EXERCISE DETAILS:
Every line in the records below that holds the word "icon" is to be copied.

(DATA Opens)

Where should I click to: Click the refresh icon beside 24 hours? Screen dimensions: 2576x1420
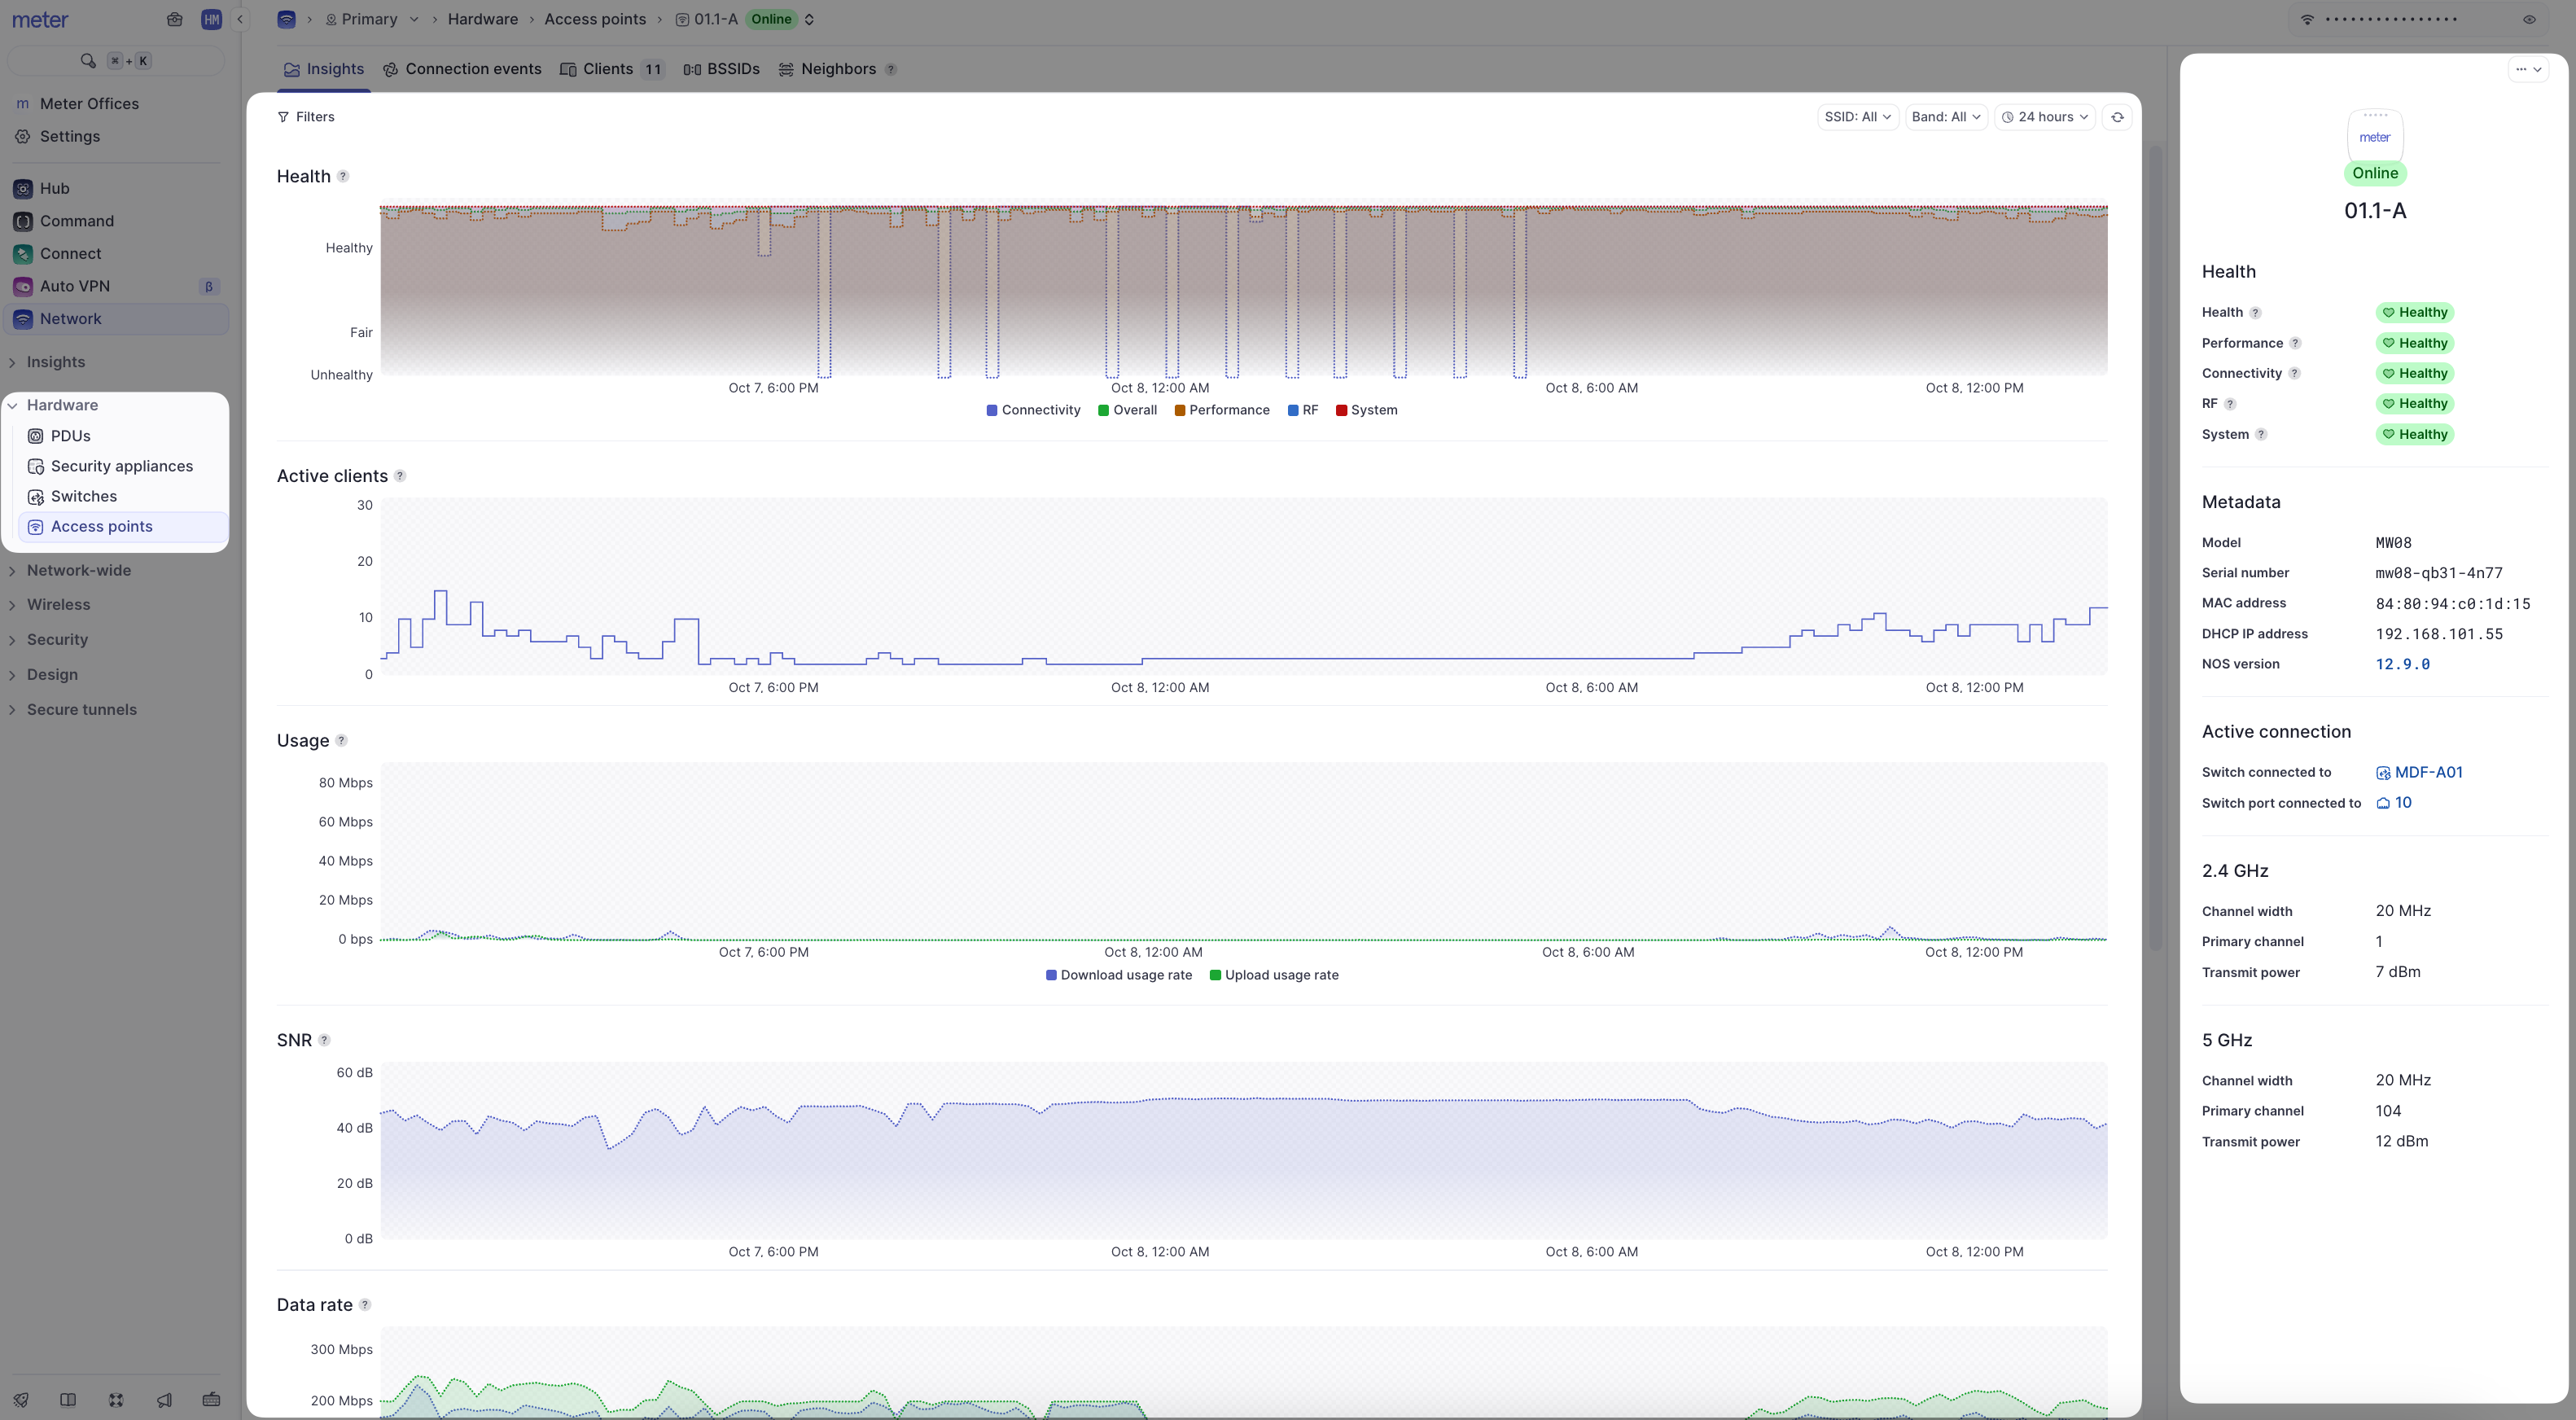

(DATA Closes)
(DATA Opens)

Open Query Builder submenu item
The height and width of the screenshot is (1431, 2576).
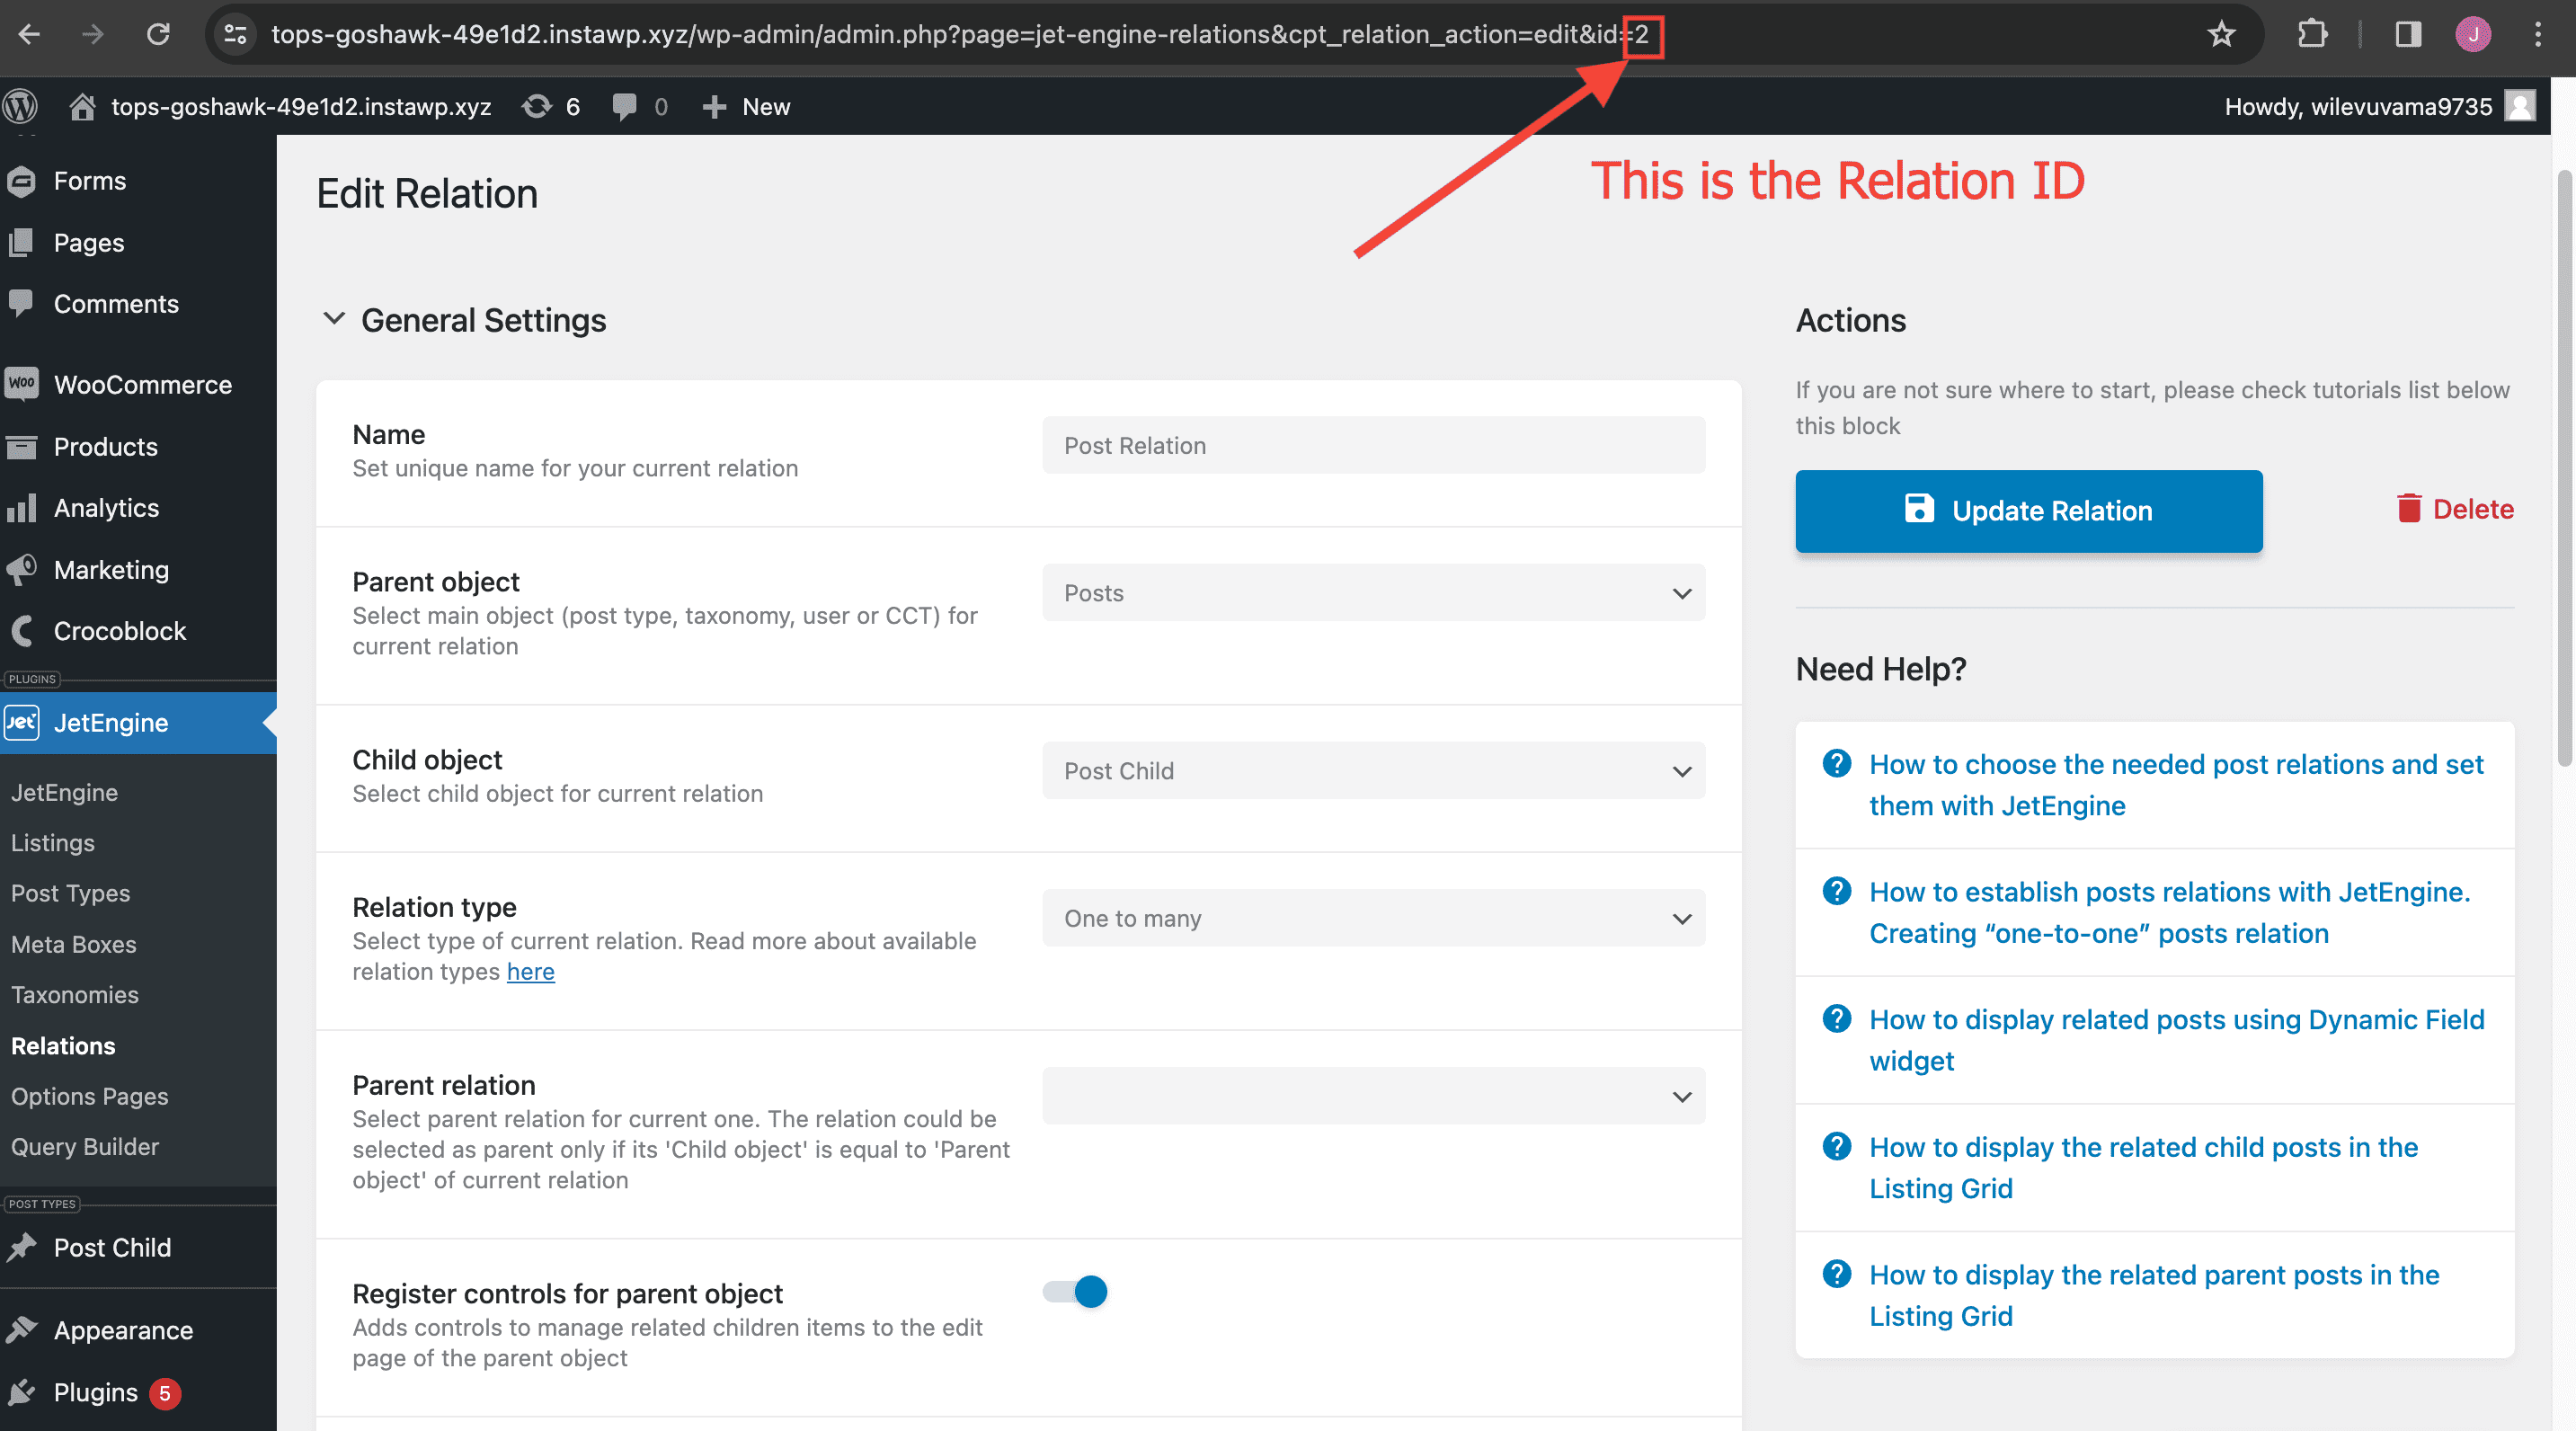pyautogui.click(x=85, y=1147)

(DATA Closes)
(DATA Opens)

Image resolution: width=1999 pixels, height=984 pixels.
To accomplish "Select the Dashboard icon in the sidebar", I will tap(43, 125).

(DATA Closes)

SOLUTION FOR THIS PROBLEM:
Where should I click to: Click the refresh icon beside 24 hours? Screen dimensions: 2576x1420
To accomplish "Select the Dashboard icon in the sidebar", I will tap(43, 125).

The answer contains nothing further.